In this month’s column, THLord Deryk Archer discusses the basics of archery range safety.
After the marshal has called “bows down, you may retrieve,” you place your bow on the ground and walk, don’t run, towards the target. Not running is very important with small children – they’re very eager to run down range and see what they hit. Shots that land in the ground are a tripping hazard. A running child could trip on the arrow, or “dead wood” as we call it. The arrow could break and impale the running child.
When you come across a dead arrow, you don’t lift it straight up out of the ground, you pull it backwards the way it went in so you do not break the arrow. If the arrow is not yours, take it by the point and stick it back in the ground straight up so the owner can find it.
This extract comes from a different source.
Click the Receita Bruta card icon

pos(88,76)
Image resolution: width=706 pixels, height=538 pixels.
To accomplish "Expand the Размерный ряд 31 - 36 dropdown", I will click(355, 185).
When you get to the target butt, only one person removes their arrows at a time. This person is said to be in the” batter’s box.” The batter must look over his shoulder to see if anyone is too close before he worries out his arrows. Note in the left-hand picture, you see the back of the archer’s head. The archer must look back over her shoulder and look at the other “players in the field” as shown in the right-hand picture.
As you can see in the next picture, if the archer pulls the arrow out of the butt too soon, this could cause an eye injury if the people “in the field” are too close.
Always remember, you could still get hurt on an archery range even if the arrows are not flying.
This month’s safety tip: establish eye to eye contact with other archers when you’re walking on an open range.